Nous avons développé en annexe des textes expliquant l’origine et la détermination des grossesses multiples, leur placentation spécifique, l’évolution de la physiologie maternelle au cours de la gestation, ainsi que l’augmentation de la fréquence des diverses pathologies.
Les potentiels pathologiques accrus des grossesses multiples
La survenue prématurée de l’accouchement est, selon le professeur Papiernik, la complication principale de la gémellité. Nous avons rencontré à de nombreuses reprises cette menace d’accouchement prématuré dans les grossesses multiples, soit simple menace, soit comme antécédent traumatique déjà inscrit dans l’histoire du couple parental en particulier chez des couples ayant régulièrement recours à l’assistance médicale à la procréation pour concevoir leurs enfants.
Le retard de croissance in utero (RCIU) est la deuxième grande cause de gravité après la prématurité de la grossesse gémellaire
Les complications dues à une séparation insuffisante des jumeaux : syndromes transfuseurs transfusé, siamois ou fœtus in foetu. Nous rappelons ici la phrase célèbre d’Etienne Wolff : " Si l’on peut parler de réussite dans l’anormal, on peut dire que les jumeaux sont des monstres doubles qui ont réussi à rejoindre le normal "
L’hydramnios aigu est la cause la plus fréquente des avortements du second trimestre en cas de grossesse gémellaire.

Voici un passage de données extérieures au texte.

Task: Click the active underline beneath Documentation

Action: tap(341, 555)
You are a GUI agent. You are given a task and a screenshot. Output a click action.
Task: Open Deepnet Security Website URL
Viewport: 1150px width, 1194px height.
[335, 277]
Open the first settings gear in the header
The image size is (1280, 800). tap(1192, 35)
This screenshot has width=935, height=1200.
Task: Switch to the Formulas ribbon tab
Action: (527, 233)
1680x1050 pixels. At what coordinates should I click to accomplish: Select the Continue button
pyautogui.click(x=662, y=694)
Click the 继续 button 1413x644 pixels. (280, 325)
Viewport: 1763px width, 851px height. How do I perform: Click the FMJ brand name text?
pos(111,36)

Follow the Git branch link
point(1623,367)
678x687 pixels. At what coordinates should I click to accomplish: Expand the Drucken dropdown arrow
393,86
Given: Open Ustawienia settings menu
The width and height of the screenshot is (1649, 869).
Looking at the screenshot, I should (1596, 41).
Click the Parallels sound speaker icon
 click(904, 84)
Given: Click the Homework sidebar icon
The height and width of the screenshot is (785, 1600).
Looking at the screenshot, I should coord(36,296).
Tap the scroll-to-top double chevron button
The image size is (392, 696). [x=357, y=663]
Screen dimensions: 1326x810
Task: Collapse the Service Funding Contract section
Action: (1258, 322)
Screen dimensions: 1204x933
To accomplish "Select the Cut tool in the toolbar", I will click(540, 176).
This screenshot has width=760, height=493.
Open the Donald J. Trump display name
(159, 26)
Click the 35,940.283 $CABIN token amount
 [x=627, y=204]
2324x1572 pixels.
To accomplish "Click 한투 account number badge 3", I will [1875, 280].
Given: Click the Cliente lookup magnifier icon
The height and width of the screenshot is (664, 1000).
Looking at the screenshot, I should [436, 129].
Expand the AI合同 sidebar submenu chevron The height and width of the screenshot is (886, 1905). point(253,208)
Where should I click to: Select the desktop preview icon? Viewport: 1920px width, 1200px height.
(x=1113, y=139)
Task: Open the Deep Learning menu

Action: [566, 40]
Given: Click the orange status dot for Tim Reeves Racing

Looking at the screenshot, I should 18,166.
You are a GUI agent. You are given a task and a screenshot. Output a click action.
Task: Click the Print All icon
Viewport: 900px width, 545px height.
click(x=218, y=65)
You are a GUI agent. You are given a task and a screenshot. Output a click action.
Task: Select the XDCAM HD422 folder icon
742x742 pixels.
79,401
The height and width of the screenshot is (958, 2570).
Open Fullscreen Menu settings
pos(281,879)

Mort in utero d’un jumeau : Sa fréquence est supérieure à celle notée au cours des grossesses uniques et plus élevée dans les grossesses monozygotes que dans les grossesses dizygotes.
Cet aperçu biologique et médical, s’il est loin de tout aspect psychologique, se doit d’être exposé avant toute réflexion sur la grossesse gémellaire. En effet, la mère, portant une grossesse gémellaire, se trouve imprégnée par le discours scientifique médical dès le début de sa gestation. Soit parce que l’origine de sa grossesse n’était pas spontanée et le parcours d’assistance médicale à la procréation l’aura familiarisée avec toutes ses notions, soit parce que, même dans un cas de grossesse multiple spontanée, la prise en charge classique de ces grossesses se trouve systématiquement médicalisée. Les obstétriciens, rappelant leur formule de grossesses multiples = grossesses à risque, revendiquent ouvertement ce processus de médicalisation, en insistant sur son caractère préventif. Ils vont même couramment jusqu’à le trouver insuffisant. Nous avons, par ailleurs, pu constater les revendications de certaines mères à comprendre et s’approprier ce discours, essayant de faire face aux montées d’angoisse qui accompagnent les menaces de dysfonctionnement dans la gestation. Ici le discours scientifique rassure ou anesthésie.